§ YOUR TASK: Return every line of the data below unchanged, from start to end.

§ Data from a pointing dataset:
>>>>>

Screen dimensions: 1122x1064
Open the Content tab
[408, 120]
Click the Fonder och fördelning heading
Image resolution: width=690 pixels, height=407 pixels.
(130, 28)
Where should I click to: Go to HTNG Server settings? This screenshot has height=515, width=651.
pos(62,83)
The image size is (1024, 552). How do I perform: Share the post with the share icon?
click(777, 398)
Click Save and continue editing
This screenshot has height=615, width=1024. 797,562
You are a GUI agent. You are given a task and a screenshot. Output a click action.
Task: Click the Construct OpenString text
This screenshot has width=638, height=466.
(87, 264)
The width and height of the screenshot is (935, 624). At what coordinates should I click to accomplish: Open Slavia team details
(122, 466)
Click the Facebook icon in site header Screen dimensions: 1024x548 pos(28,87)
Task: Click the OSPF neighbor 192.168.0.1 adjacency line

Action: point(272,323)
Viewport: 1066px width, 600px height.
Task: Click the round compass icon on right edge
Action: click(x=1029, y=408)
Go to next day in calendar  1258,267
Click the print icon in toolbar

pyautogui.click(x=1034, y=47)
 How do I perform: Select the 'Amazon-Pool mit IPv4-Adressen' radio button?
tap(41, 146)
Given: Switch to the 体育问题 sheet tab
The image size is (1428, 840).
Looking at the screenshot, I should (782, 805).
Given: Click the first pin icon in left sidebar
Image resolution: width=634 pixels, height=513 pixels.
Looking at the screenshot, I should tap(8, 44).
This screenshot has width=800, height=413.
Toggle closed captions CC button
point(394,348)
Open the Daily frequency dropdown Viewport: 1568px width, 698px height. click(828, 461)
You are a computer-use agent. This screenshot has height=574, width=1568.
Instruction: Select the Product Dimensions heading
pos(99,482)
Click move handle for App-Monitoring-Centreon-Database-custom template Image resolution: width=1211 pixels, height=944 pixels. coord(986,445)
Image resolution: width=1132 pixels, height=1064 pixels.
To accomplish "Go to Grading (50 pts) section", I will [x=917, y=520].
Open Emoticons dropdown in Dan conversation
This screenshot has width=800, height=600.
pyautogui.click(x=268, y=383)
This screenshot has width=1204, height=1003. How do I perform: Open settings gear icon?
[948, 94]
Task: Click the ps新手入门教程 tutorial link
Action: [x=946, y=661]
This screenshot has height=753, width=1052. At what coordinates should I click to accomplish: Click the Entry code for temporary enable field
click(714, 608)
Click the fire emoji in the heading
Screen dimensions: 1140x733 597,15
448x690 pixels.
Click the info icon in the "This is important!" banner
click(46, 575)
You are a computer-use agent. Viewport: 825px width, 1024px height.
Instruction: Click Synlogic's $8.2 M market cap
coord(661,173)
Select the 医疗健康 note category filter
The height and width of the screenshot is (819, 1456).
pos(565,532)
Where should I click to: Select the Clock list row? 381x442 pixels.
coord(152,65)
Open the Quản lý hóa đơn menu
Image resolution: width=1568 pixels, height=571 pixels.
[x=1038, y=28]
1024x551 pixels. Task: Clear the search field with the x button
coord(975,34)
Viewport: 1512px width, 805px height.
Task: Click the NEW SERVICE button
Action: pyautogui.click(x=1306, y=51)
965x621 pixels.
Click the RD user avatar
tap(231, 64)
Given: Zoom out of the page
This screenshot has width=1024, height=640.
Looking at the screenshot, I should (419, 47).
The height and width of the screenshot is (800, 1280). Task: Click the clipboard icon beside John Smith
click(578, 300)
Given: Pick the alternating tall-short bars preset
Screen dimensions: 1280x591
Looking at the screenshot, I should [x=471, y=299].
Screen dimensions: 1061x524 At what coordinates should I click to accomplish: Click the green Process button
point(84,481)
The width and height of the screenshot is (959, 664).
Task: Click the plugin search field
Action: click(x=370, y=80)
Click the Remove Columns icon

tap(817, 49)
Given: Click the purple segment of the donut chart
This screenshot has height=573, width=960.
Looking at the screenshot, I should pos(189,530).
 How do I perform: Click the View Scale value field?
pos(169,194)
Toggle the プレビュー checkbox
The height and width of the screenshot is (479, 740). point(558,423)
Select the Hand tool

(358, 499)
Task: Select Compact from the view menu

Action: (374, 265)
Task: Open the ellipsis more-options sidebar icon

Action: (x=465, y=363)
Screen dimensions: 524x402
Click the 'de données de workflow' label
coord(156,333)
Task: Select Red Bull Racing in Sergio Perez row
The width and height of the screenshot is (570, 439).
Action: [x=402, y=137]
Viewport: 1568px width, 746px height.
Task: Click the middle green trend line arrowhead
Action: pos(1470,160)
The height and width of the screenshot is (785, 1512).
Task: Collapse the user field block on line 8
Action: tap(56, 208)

<<<<<

§ RESULT:
Screen dimensions: 1122x1064
Open the Content tab
[408, 120]
Click the Fonder och fördelning heading
Image resolution: width=690 pixels, height=407 pixels.
(130, 28)
Where should I click to: Go to HTNG Server settings? This screenshot has height=515, width=651.
pos(62,83)
The image size is (1024, 552). How do I perform: Share the post with the share icon?
click(777, 398)
Click Save and continue editing
This screenshot has height=615, width=1024. 797,562
You are a GUI agent. You are given a task and a screenshot. Output a click action.
Task: Click the Construct OpenString text
This screenshot has width=638, height=466.
(87, 264)
The width and height of the screenshot is (935, 624). At what coordinates should I click to accomplish: Open Slavia team details
(122, 466)
Click the Facebook icon in site header Screen dimensions: 1024x548 pos(28,87)
Task: Click the OSPF neighbor 192.168.0.1 adjacency line

Action: point(272,323)
Viewport: 1066px width, 600px height.
Task: Click the round compass icon on right edge
Action: click(x=1029, y=408)
Go to next day in calendar  1258,267
Click the print icon in toolbar

pyautogui.click(x=1034, y=47)
 How do I perform: Select the 'Amazon-Pool mit IPv4-Adressen' radio button?
tap(41, 146)
Given: Switch to the 体育问题 sheet tab
The image size is (1428, 840).
Looking at the screenshot, I should (782, 805).
Given: Click the first pin icon in left sidebar
Image resolution: width=634 pixels, height=513 pixels.
Looking at the screenshot, I should tap(8, 44).
This screenshot has width=800, height=413.
Toggle closed captions CC button
point(394,348)
Open the Daily frequency dropdown Viewport: 1568px width, 698px height. click(828, 461)
You are a computer-use agent. This screenshot has height=574, width=1568.
Instruction: Select the Product Dimensions heading
pos(99,482)
Click move handle for App-Monitoring-Centreon-Database-custom template Image resolution: width=1211 pixels, height=944 pixels. coord(986,445)
Image resolution: width=1132 pixels, height=1064 pixels.
To accomplish "Go to Grading (50 pts) section", I will [x=917, y=520].
Open Emoticons dropdown in Dan conversation
This screenshot has width=800, height=600.
pyautogui.click(x=268, y=383)
This screenshot has width=1204, height=1003. How do I perform: Open settings gear icon?
[948, 94]
Task: Click the ps新手入门教程 tutorial link
Action: [x=946, y=661]
This screenshot has height=753, width=1052. At what coordinates should I click to accomplish: Click the Entry code for temporary enable field
click(714, 608)
Click the fire emoji in the heading
Screen dimensions: 1140x733 597,15
448x690 pixels.
Click the info icon in the "This is important!" banner
click(46, 575)
You are a computer-use agent. Viewport: 825px width, 1024px height.
Instruction: Click Synlogic's $8.2 M market cap
coord(661,173)
Select the 医疗健康 note category filter
The height and width of the screenshot is (819, 1456).
pos(565,532)
Where should I click to: Select the Clock list row? 381x442 pixels.
coord(152,65)
Open the Quản lý hóa đơn menu
Image resolution: width=1568 pixels, height=571 pixels.
[x=1038, y=28]
1024x551 pixels. Task: Clear the search field with the x button
coord(975,34)
Viewport: 1512px width, 805px height.
Task: Click the NEW SERVICE button
Action: pyautogui.click(x=1306, y=51)
965x621 pixels.
Click the RD user avatar
tap(231, 64)
Given: Zoom out of the page
This screenshot has width=1024, height=640.
Looking at the screenshot, I should (419, 47).
The height and width of the screenshot is (800, 1280). Task: Click the clipboard icon beside John Smith
click(578, 300)
Given: Pick the alternating tall-short bars preset
Screen dimensions: 1280x591
Looking at the screenshot, I should [x=471, y=299].
Screen dimensions: 1061x524 At what coordinates should I click to accomplish: Click the green Process button
point(84,481)
The width and height of the screenshot is (959, 664).
Task: Click the plugin search field
Action: click(x=370, y=80)
Click the Remove Columns icon

tap(817, 49)
Given: Click the purple segment of the donut chart
This screenshot has height=573, width=960.
Looking at the screenshot, I should pos(189,530).
 How do I perform: Click the View Scale value field?
pos(169,194)
Toggle the プレビュー checkbox
The height and width of the screenshot is (479, 740). point(558,423)
Select the Hand tool

(358, 499)
Task: Select Compact from the view menu

Action: (374, 265)
Task: Open the ellipsis more-options sidebar icon

Action: (x=465, y=363)
Screen dimensions: 524x402
Click the 'de données de workflow' label
coord(156,333)
Task: Select Red Bull Racing in Sergio Perez row
The width and height of the screenshot is (570, 439).
Action: [x=402, y=137]
Viewport: 1568px width, 746px height.
Task: Click the middle green trend line arrowhead
Action: pos(1470,160)
The height and width of the screenshot is (785, 1512).
Task: Collapse the user field block on line 8
Action: tap(56, 208)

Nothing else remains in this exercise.